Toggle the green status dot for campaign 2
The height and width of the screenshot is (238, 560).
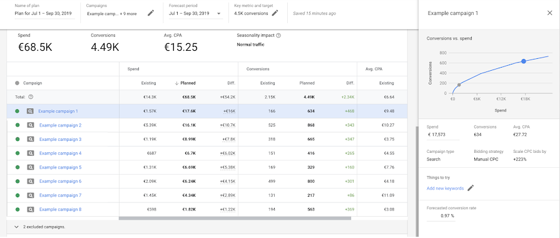click(x=17, y=125)
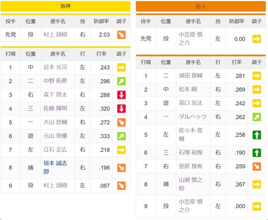
Task: Open player link ダルベック
Action: point(193,117)
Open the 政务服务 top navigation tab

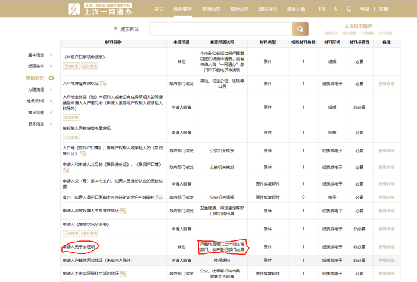(183, 9)
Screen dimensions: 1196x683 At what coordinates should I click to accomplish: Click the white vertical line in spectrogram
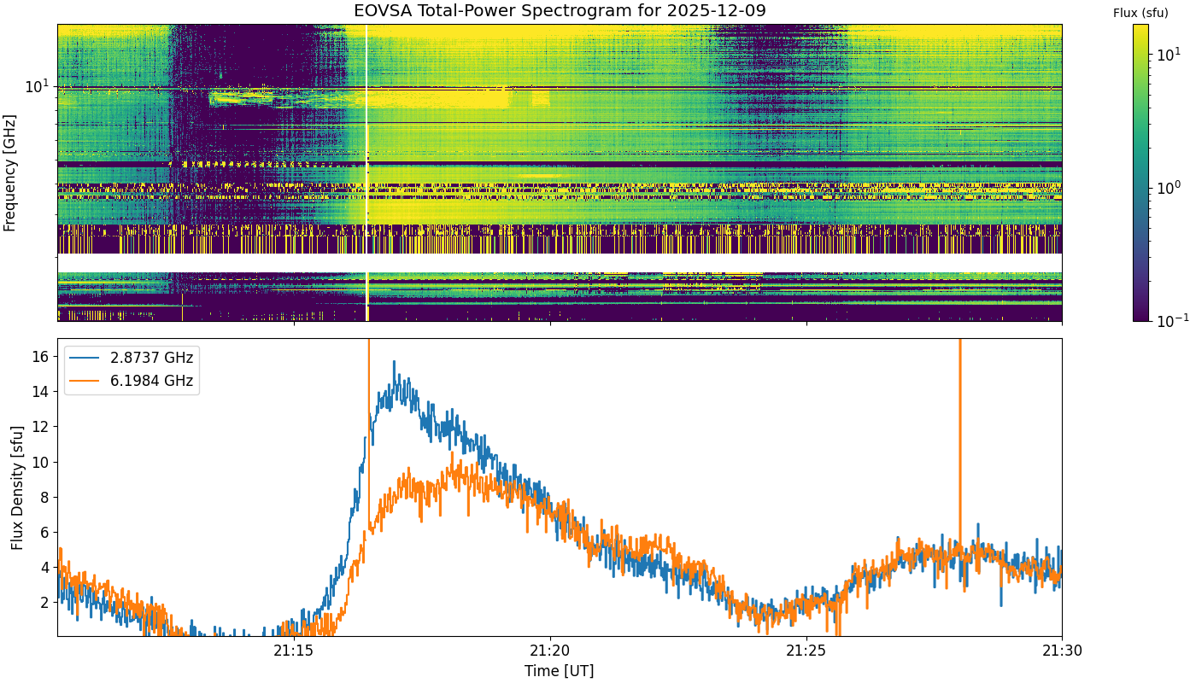(x=366, y=172)
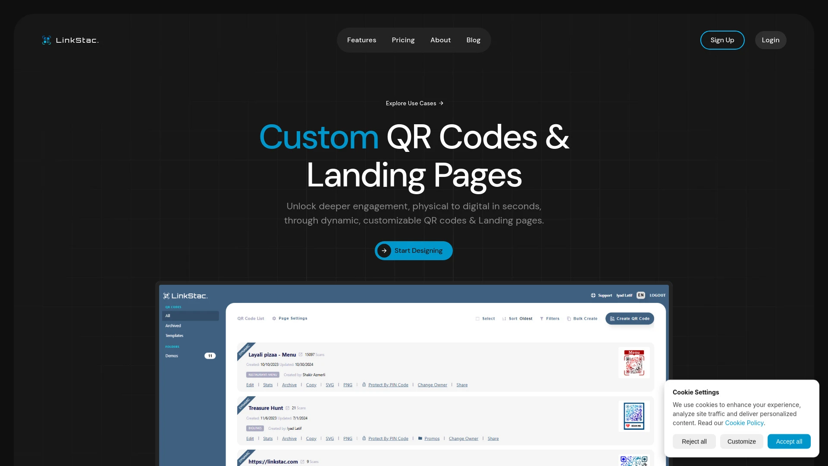
Task: Toggle cookie settings Customize option
Action: [x=742, y=441]
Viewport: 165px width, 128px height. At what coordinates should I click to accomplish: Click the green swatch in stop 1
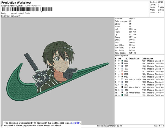[122, 61]
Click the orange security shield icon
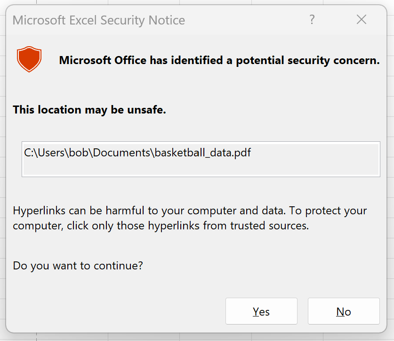The image size is (394, 341). click(29, 59)
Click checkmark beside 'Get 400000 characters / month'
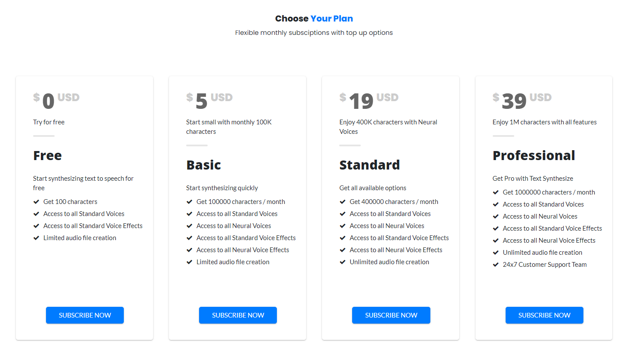This screenshot has width=629, height=355. point(343,202)
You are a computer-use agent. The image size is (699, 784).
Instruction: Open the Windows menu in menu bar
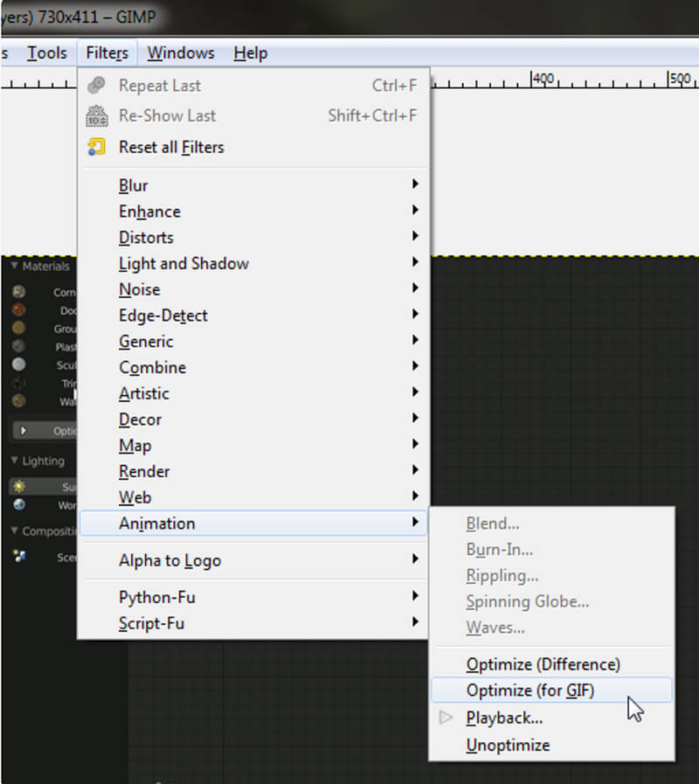coord(181,53)
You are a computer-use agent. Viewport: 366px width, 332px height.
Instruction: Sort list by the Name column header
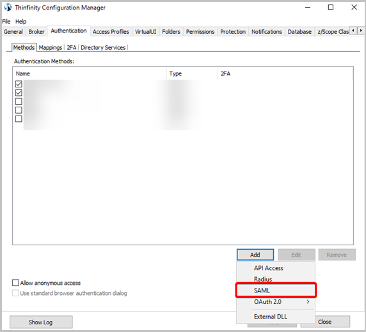point(90,73)
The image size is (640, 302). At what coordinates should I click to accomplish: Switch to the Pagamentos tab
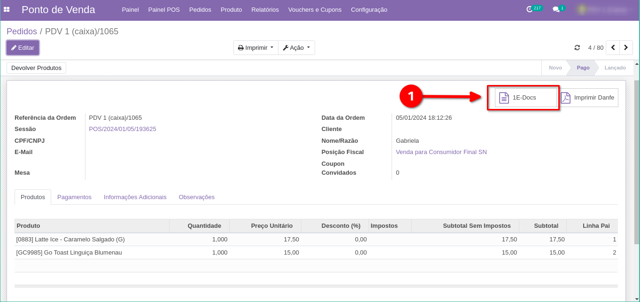click(x=74, y=197)
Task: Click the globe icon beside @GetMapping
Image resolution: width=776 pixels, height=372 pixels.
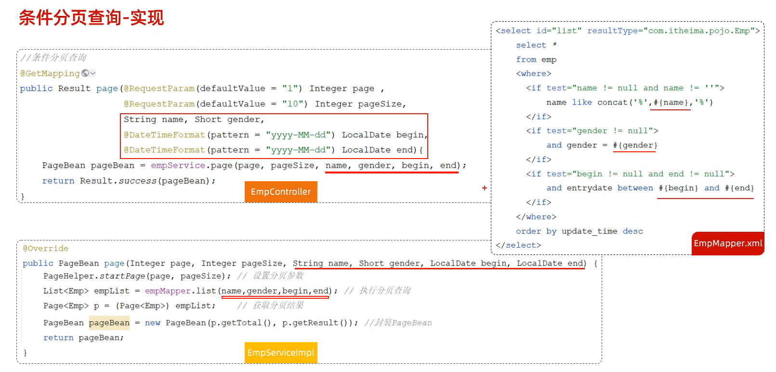Action: 85,73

· · · · ·

*Problem to solve*.
Where pictures appear, omit them, and transcribe exactly, with nothing else, the lines from the line with "Instruction: Sort list" through the final line of the records above, both ends included.

*Worked solution*.
Instruction: Sort list by the Name column header
point(90,73)
The image size is (640, 302). At what coordinates should I click to accomplish: Switch to the Pagamentos tab
click(x=74, y=197)
Task: Click the globe icon beside @GetMapping
Image resolution: width=776 pixels, height=372 pixels.
Action: 85,73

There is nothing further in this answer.